Work to be completed
Format every line of the records below as a Markdown table with two columns, No. and Line, numbering each row and leaving out blank lines.

Data entries
========================

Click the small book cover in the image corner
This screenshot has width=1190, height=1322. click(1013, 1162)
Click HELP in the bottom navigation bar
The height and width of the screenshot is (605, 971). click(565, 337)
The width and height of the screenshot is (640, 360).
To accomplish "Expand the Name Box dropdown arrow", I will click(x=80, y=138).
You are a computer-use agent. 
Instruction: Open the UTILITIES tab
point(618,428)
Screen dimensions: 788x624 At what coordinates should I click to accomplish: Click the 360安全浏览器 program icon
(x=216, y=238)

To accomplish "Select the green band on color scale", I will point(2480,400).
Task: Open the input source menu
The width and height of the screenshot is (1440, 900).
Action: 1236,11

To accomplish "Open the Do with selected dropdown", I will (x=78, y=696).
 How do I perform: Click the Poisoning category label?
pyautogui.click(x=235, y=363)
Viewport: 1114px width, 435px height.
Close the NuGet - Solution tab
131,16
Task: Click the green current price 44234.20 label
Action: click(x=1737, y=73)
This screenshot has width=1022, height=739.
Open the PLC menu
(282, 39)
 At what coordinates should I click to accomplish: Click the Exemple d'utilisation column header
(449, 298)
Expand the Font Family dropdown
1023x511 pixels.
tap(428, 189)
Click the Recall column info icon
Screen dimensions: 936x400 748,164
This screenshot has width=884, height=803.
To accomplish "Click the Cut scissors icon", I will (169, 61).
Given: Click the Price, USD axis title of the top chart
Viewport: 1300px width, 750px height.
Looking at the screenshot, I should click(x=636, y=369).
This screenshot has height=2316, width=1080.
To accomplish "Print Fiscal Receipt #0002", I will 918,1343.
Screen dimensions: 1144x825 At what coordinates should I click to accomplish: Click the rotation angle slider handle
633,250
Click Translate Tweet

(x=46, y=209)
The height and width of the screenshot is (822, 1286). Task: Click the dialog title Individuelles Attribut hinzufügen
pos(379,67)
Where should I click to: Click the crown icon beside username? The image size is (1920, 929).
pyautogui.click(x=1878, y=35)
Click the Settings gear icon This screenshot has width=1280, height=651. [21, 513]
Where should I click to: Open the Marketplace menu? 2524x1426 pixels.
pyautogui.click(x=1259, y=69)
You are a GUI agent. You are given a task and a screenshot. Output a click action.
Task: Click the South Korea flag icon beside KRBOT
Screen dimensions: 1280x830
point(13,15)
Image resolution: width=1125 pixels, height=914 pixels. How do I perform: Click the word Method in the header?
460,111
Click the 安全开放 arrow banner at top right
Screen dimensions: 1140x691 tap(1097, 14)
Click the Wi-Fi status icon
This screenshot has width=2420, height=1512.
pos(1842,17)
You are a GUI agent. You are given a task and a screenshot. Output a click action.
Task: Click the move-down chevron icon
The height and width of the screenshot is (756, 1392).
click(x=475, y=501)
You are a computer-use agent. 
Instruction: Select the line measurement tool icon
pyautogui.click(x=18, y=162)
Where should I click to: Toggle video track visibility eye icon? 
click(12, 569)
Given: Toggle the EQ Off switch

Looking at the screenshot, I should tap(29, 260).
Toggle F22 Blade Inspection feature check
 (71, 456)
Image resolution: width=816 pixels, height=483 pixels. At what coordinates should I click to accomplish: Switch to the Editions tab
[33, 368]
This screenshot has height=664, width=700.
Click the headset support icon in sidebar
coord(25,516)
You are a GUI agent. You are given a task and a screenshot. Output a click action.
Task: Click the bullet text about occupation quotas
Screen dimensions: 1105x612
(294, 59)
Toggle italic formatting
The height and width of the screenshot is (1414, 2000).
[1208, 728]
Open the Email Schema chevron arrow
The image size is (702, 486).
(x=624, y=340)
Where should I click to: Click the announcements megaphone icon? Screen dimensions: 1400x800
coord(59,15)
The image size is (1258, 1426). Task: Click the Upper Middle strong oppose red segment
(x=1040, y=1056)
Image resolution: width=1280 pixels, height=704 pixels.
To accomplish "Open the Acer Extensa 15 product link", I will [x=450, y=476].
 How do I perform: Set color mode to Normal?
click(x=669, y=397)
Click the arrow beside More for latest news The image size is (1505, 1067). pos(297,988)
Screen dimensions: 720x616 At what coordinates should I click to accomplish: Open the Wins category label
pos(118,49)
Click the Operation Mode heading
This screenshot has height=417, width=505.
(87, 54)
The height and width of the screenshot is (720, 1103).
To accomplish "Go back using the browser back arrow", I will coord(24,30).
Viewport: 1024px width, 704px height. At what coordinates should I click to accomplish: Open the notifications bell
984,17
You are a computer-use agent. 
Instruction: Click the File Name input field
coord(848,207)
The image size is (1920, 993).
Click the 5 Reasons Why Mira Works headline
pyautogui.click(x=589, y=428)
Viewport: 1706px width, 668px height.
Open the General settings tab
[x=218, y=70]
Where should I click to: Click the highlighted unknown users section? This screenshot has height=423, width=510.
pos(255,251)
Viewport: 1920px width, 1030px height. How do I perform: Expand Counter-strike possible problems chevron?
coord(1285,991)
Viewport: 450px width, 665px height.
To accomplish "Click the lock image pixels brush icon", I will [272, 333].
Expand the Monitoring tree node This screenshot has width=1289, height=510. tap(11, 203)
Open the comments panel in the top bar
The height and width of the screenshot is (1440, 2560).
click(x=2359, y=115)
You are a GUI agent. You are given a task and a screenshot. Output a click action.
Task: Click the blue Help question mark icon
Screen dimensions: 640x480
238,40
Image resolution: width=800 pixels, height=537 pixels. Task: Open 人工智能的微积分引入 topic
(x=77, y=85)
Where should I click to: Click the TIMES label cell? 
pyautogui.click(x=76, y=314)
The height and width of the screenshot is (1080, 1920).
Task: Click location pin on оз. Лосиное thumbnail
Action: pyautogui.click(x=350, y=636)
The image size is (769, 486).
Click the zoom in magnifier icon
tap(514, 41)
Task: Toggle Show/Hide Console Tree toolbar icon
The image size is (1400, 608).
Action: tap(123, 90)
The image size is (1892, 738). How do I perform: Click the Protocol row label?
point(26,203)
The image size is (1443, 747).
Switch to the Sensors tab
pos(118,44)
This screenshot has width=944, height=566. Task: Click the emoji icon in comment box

========================

Solution for this exercise
| No. | Line |
|---|---|
| 1 | Click the small book cover in the image corner |
| 2 | This screenshot has width=1190, height=1322. click(1013, 1162) |
| 3 | Click HELP in the bottom navigation bar |
| 4 | The height and width of the screenshot is (605, 971). click(565, 337) |
| 5 | The width and height of the screenshot is (640, 360). |
| 6 | To accomplish "Expand the Name Box dropdown arrow", I will click(x=80, y=138). |
| 7 | You are a computer-use agent.  |
| 8 | Instruction: Open the UTILITIES tab |
| 9 | point(618,428) |
| 10 | Screen dimensions: 788x624 At what coordinates should I click to accomplish: Click the 360安全浏览器 program icon |
| 11 | (x=216, y=238) |
| 12 | To accomplish "Select the green band on color scale", I will point(2480,400). |
| 13 | Task: Open the input source menu |
| 14 | The width and height of the screenshot is (1440, 900). |
| 15 | Action: 1236,11 |
| 16 | To accomplish "Open the Do with selected dropdown", I will (x=78, y=696). |
| 17 |  How do I perform: Click the Poisoning category label? |
| 18 | pyautogui.click(x=235, y=363) |
| 19 | Viewport: 1114px width, 435px height. |
| 20 | Close the NuGet - Solution tab |
| 21 | 131,16 |
| 22 | Task: Click the green current price 44234.20 label |
| 23 | Action: click(x=1737, y=73) |
| 24 | This screenshot has width=1022, height=739. |
| 25 | Open the PLC menu |
| 26 | (282, 39) |
| 27 |  At what coordinates should I click to accomplish: Click the Exemple d'utilisation column header |
| 28 | (449, 298) |
| 29 | Expand the Font Family dropdown |
| 30 | 1023x511 pixels. |
| 31 | tap(428, 189) |
| 32 | Click the Recall column info icon |
| 33 | Screen dimensions: 936x400 748,164 |
| 34 | This screenshot has width=884, height=803. |
| 35 | To accomplish "Click the Cut scissors icon", I will (169, 61). |
| 36 | Given: Click the Price, USD axis title of the top chart |
| 37 | Viewport: 1300px width, 750px height. |
| 38 | Looking at the screenshot, I should click(x=636, y=369). |
| 39 | This screenshot has height=2316, width=1080. |
| 40 | To accomplish "Print Fiscal Receipt #0002", I will 918,1343. |
| 41 | Screen dimensions: 1144x825 At what coordinates should I click to accomplish: Click the rotation angle slider handle |
| 42 | 633,250 |
| 43 | Click Translate Tweet |
| 44 | (x=46, y=209) |
| 45 | The height and width of the screenshot is (822, 1286). Task: Click the dialog title Individuelles Attribut hinzufügen |
| 46 | pos(379,67) |
| 47 | Where should I click to: Click the crown icon beside username? The image size is (1920, 929). |
| 48 | pyautogui.click(x=1878, y=35) |
| 49 | Click the Settings gear icon This screenshot has width=1280, height=651. [21, 513] |
| 50 | Where should I click to: Open the Marketplace menu? 2524x1426 pixels. |
| 51 | pyautogui.click(x=1259, y=69) |
| 52 | You are a GUI agent. You are given a task and a screenshot. Output a click action. |
| 53 | Task: Click the South Korea flag icon beside KRBOT |
| 54 | Screen dimensions: 1280x830 |
| 55 | point(13,15) |
| 56 | Image resolution: width=1125 pixels, height=914 pixels. How do I perform: Click the word Method in the header? |
| 57 | 460,111 |
| 58 | Click the 安全开放 arrow banner at top right |
| 59 | Screen dimensions: 1140x691 tap(1097, 14) |
| 60 | Click the Wi-Fi status icon |
| 61 | This screenshot has width=2420, height=1512. |
| 62 | pos(1842,17) |
| 63 | You are a GUI agent. You are given a task and a screenshot. Output a click action. |
| 64 | Task: Click the move-down chevron icon |
| 65 | The height and width of the screenshot is (756, 1392). |
| 66 | click(x=475, y=501) |
| 67 | You are a computer-use agent.  |
| 68 | Instruction: Select the line measurement tool icon |
| 69 | pyautogui.click(x=18, y=162) |
| 70 | Where should I click to: Toggle video track visibility eye icon?  |
| 71 | click(12, 569) |
| 72 | Given: Toggle the EQ Off switch |
| 73 | Looking at the screenshot, I should tap(29, 260). |
| 74 | Toggle F22 Blade Inspection feature check |
| 75 |  (71, 456) |
| 76 | Image resolution: width=816 pixels, height=483 pixels. At what coordinates should I click to accomplish: Switch to the Editions tab |
| 77 | [33, 368] |
| 78 | This screenshot has height=664, width=700. |
| 79 | Click the headset support icon in sidebar |
| 80 | coord(25,516) |
| 81 | You are a GUI agent. You are given a task and a screenshot. Output a click action. |
| 82 | Task: Click the bullet text about occupation quotas |
| 83 | Screen dimensions: 1105x612 |
| 84 | (294, 59) |
| 85 | Toggle italic formatting |
| 86 | The height and width of the screenshot is (1414, 2000). |
| 87 | [1208, 728] |
| 88 | Open the Email Schema chevron arrow |
| 89 | The image size is (702, 486). |
| 90 | (x=624, y=340) |
| 91 | Where should I click to: Click the announcements megaphone icon? Screen dimensions: 1400x800 |
| 92 | coord(59,15) |
| 93 | The image size is (1258, 1426). Task: Click the Upper Middle strong oppose red segment |
| 94 | (x=1040, y=1056) |
| 95 | Image resolution: width=1280 pixels, height=704 pixels. |
| 96 | To accomplish "Open the Acer Extensa 15 product link", I will [x=450, y=476]. |
| 97 |  How do I perform: Set color mode to Normal? |
| 98 | click(x=669, y=397) |
| 99 | Click the arrow beside More for latest news The image size is (1505, 1067). pos(297,988) |
| 100 | Screen dimensions: 720x616 At what coordinates should I click to accomplish: Open the Wins category label |
| 101 | pos(118,49) |
| 102 | Click the Operation Mode heading |
| 103 | This screenshot has height=417, width=505. |
| 104 | (87, 54) |
| 105 | The height and width of the screenshot is (720, 1103). |
| 106 | To accomplish "Go back using the browser back arrow", I will coord(24,30). |
| 107 | Viewport: 1024px width, 704px height. At what coordinates should I click to accomplish: Open the notifications bell |
| 108 | 984,17 |
| 109 | You are a computer-use agent.  |
| 110 | Instruction: Click the File Name input field |
| 111 | coord(848,207) |
| 112 | The image size is (1920, 993). |
| 113 | Click the 5 Reasons Why Mira Works headline |
| 114 | pyautogui.click(x=589, y=428) |
| 115 | Viewport: 1706px width, 668px height. |
| 116 | Open the General settings tab |
| 117 | [x=218, y=70] |
| 118 | Where should I click to: Click the highlighted unknown users section? This screenshot has height=423, width=510. |
| 119 | pos(255,251) |
| 120 | Viewport: 1920px width, 1030px height. How do I perform: Expand Counter-strike possible problems chevron? |
| 121 | coord(1285,991) |
| 122 | Viewport: 450px width, 665px height. |
| 123 | To accomplish "Click the lock image pixels brush icon", I will [272, 333]. |
| 124 | Expand the Monitoring tree node This screenshot has width=1289, height=510. tap(11, 203) |
| 125 | Open the comments panel in the top bar |
| 126 | The height and width of the screenshot is (1440, 2560). |
| 127 | click(x=2359, y=115) |
| 128 | You are a GUI agent. You are given a task and a screenshot. Output a click action. |
| 129 | Task: Click the blue Help question mark icon |
| 130 | Screen dimensions: 640x480 |
| 131 | 238,40 |
| 132 | Image resolution: width=800 pixels, height=537 pixels. Task: Open 人工智能的微积分引入 topic |
| 133 | (x=77, y=85) |
| 134 | Where should I click to: Click the TIMES label cell?  |
| 135 | pyautogui.click(x=76, y=314) |
| 136 | The height and width of the screenshot is (1080, 1920). |
| 137 | Task: Click location pin on оз. Лосиное thumbnail |
| 138 | Action: pyautogui.click(x=350, y=636) |
| 139 | The image size is (769, 486). |
| 140 | Click the zoom in magnifier icon |
| 141 | tap(514, 41) |
| 142 | Task: Toggle Show/Hide Console Tree toolbar icon |
| 143 | The image size is (1400, 608). |
| 144 | Action: tap(123, 90) |
| 145 | The image size is (1892, 738). How do I perform: Click the Protocol row label? |
| 146 | point(26,203) |
| 147 | The image size is (1443, 747). |
| 148 | Switch to the Sensors tab |
| 149 | pos(118,44) |
| 150 | This screenshot has width=944, height=566. Task: Click the emoji icon in comment box |